PROBLEM DETAILS:
Transcribe the following entries word for word; no picture is to appear in the copy.

□ □ □ □ □

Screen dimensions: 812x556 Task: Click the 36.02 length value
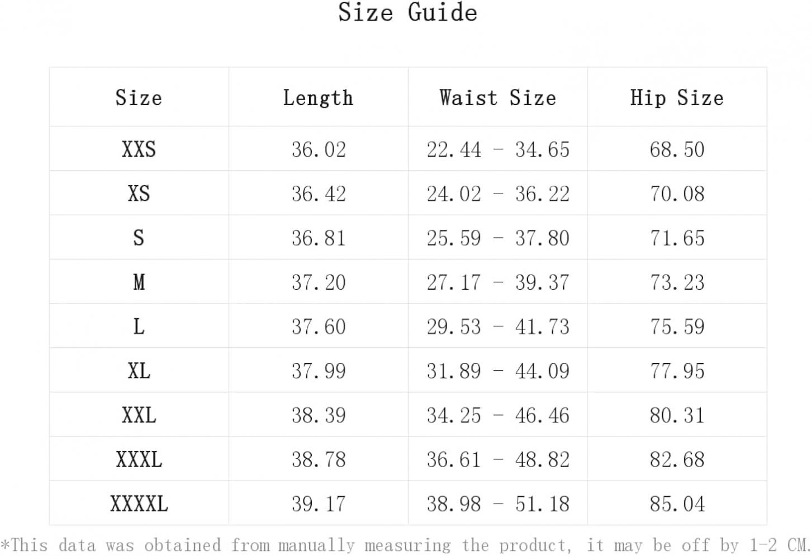tap(319, 149)
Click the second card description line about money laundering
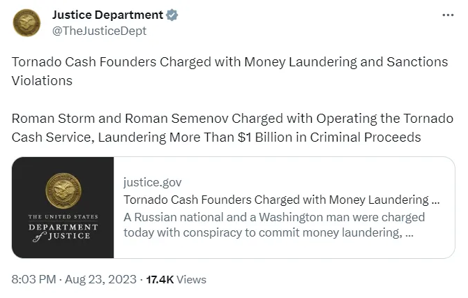468x298 pixels. pyautogui.click(x=269, y=232)
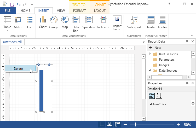Image resolution: width=196 pixels, height=128 pixels.
Task: Click the Save icon in title bar
Action: coord(12,4)
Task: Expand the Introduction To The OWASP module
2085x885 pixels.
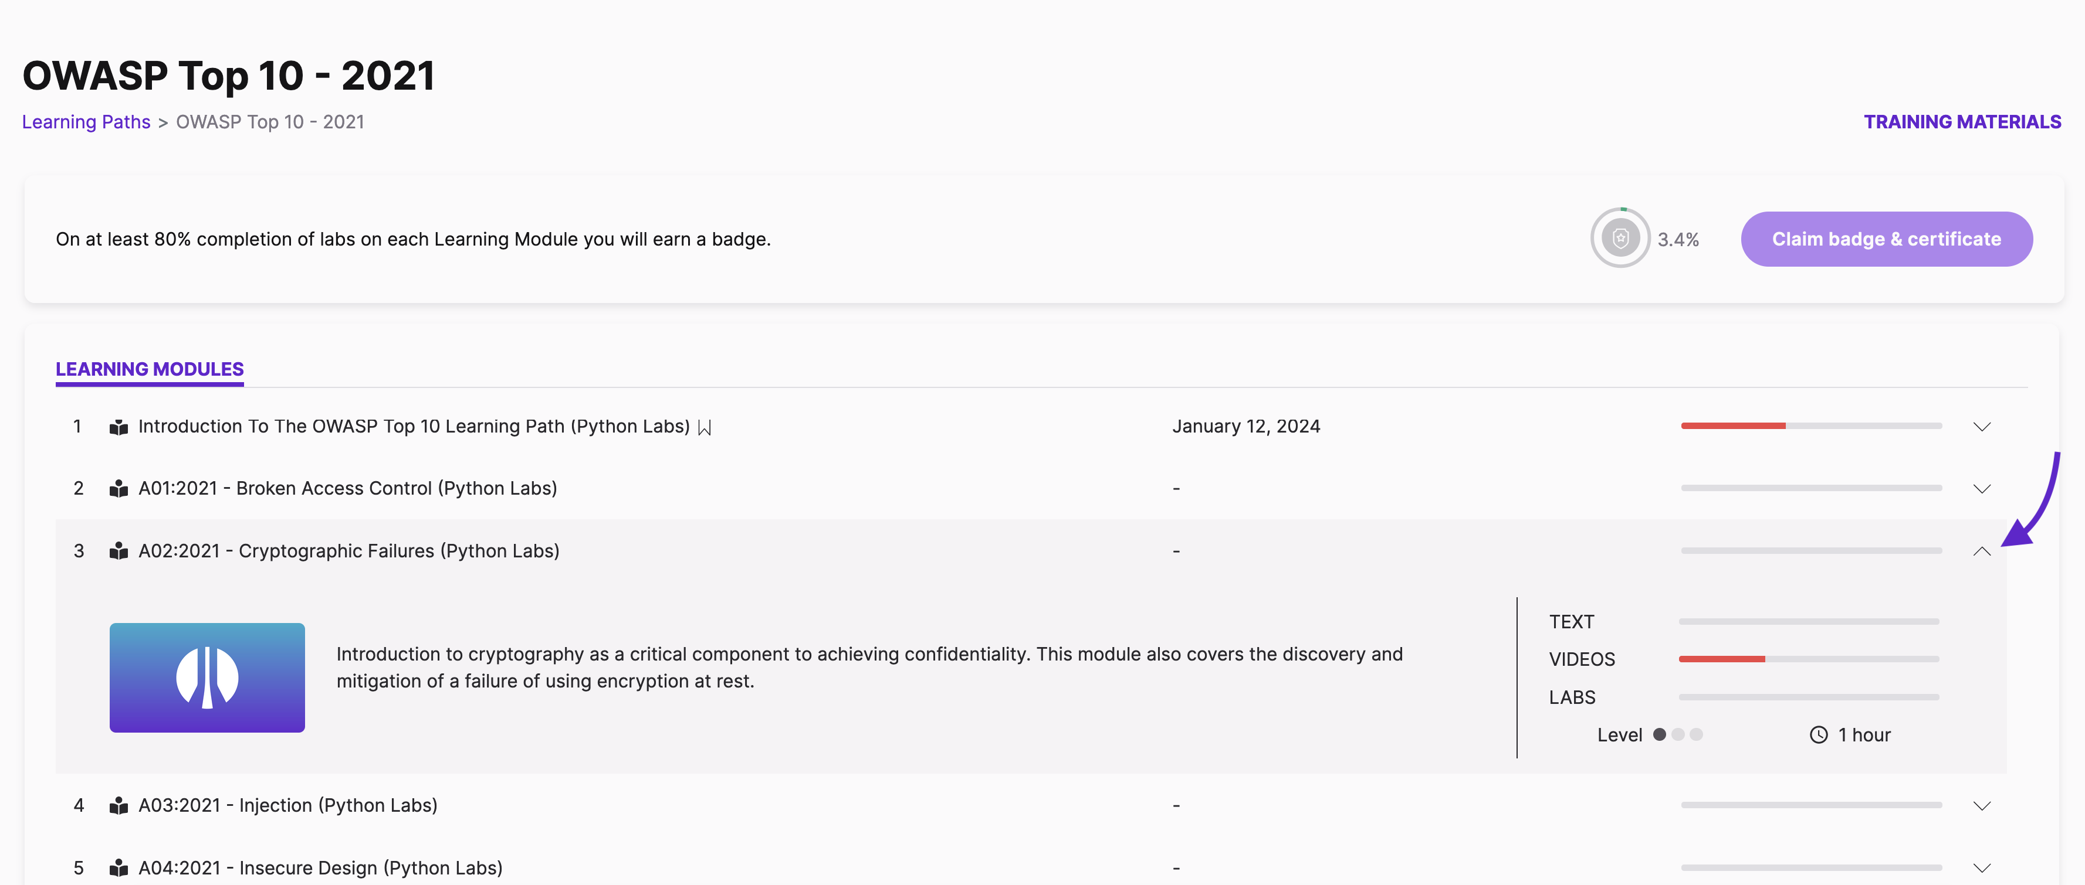Action: click(x=1981, y=426)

□ □ □ □ □

REPLY:
Screen dimensions: 812x556 Task: Click the 36.02 length value
tap(319, 149)
Click the second card description line about money laundering
468x298 pixels. pyautogui.click(x=269, y=232)
Image resolution: width=196 pixels, height=128 pixels.
Task: Click the Save icon in title bar
Action: coord(12,4)
Task: Expand the Introduction To The OWASP module
2085x885 pixels.
Action: click(x=1981, y=426)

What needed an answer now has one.